ESPE2015 Poster Category 2 Bone (39 abstracts)
aDepartment of Pediatrics, Nordsjællands Hospital Hillerød, Hillerød, Denmark; bDepartment of Radiology, Nordsjællands Hospital Hillerød, Hillerød, Denmark; cDepartment of Gynecology and Obstetrics, Herlev University Hospital, Herlev, Denmark; dCenter of Research and Innovation, Nordsjællands Hospital Hillerød, Hillerød, Denmark; eDepartment of Public Health, University of Copenhagen, Copenhagen, Denmark; fDepartment of Endocrinology, Internal Medicine and the Medical Research Laboratories, Aarhus University Hospital, Aarhus, Denmark; gDepartment of Molecular Medicine, Aarhus University Hospital, Aarhus, Denmark
Background: Reduced bone mineral density (BMD) is seen in Turner syndrome (TS) with an increased risk of fractures and osteoporosis. Body composition in TS is characterised by increased body fat (FM) and decreased lean body mass (LBM), even with a normal BMI. Oestrogen replacement therapy for attaining and preserving normal bone mass is necessary in most TS girls. There is a potential role of age-specific estrogen doses, with lower doses used in the early puberty and higher doses at the end of adolescence. Oestrogen also affects the accrual and preservation of LBM positively.

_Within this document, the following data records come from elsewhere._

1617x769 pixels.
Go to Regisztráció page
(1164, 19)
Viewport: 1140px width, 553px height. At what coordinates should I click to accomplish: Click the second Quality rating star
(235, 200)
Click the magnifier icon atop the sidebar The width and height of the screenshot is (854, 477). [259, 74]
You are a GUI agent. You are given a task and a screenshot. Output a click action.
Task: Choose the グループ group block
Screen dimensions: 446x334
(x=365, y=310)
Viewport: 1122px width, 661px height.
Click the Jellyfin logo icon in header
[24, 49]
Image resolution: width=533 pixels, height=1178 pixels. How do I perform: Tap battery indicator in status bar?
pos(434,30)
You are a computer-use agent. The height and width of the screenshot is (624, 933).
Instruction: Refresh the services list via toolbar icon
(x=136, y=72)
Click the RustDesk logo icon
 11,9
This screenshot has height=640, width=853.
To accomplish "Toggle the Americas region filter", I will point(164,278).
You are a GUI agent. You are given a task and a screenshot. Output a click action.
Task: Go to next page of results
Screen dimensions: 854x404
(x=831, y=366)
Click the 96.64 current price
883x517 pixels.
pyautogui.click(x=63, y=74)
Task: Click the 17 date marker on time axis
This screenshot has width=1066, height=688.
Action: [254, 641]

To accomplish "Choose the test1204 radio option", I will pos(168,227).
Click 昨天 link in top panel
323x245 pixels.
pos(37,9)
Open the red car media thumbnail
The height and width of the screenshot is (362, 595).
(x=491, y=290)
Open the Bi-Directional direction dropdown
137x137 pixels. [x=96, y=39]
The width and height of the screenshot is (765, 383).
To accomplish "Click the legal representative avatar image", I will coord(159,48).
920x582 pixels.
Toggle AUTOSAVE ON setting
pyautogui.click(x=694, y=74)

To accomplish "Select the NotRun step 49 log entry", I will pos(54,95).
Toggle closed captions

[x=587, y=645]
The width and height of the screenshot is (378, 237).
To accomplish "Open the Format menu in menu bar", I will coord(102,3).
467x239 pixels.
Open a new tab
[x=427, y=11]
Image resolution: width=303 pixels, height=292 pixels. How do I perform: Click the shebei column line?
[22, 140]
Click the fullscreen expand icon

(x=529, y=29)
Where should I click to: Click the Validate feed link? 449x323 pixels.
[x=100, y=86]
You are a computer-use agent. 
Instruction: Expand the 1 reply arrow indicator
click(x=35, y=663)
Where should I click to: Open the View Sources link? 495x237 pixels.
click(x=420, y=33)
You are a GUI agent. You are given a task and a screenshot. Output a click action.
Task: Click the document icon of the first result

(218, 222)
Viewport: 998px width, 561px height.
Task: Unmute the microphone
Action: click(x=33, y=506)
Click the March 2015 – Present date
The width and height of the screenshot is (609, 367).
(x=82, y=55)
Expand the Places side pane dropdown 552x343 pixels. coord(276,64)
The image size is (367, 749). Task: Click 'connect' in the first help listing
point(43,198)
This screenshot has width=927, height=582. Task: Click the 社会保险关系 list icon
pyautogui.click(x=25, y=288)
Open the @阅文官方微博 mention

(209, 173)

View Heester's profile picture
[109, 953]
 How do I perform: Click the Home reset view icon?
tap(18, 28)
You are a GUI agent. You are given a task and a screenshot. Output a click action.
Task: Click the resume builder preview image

Objective and aims: To evaluate the effect of two different doses of oral 17ß-oestradiol in young women with TS on BMD, bone markers, hormones related to bone metabolism, and body composition.
Method: A double-blind 5 year randomized controlled clinical trial. The lower-dose (LD) group took 2 mg 17ß-oestradiol/day orally and placebo. The higher-dose (HD) group took 2+2 mg 17ß-estradiol/day orally. 20 young TS women (19.2±2.5 years, range 16.024.9) participated. DXA scan (BMD, FM, LBM), CTX, PINP, BSAP, PTH, IGF1, and IGFBP3 were performed yearly.
Results: BMD increased over time with a tendency of attenuation towards the end of the study and bone markers decreased over time, both with no differences between the groups. IGF1 decreased in both groups. The rate of change of IGF1 was constantly lower in the HD group. LBM increased significantly in the HD group over time, whereas FM remained stable in both groups.
Conclusion: We show a distinct pattern of changes in BMD in TS over time with a steady increase in BMD in accordance with the findings in the general population of healthy young women. The higher estrogen dose did not affect BMD or bone markers. The positive effect on body composition may have long ranging health benefits in TS.
Funding: Novo Nordisk supplied the study medication.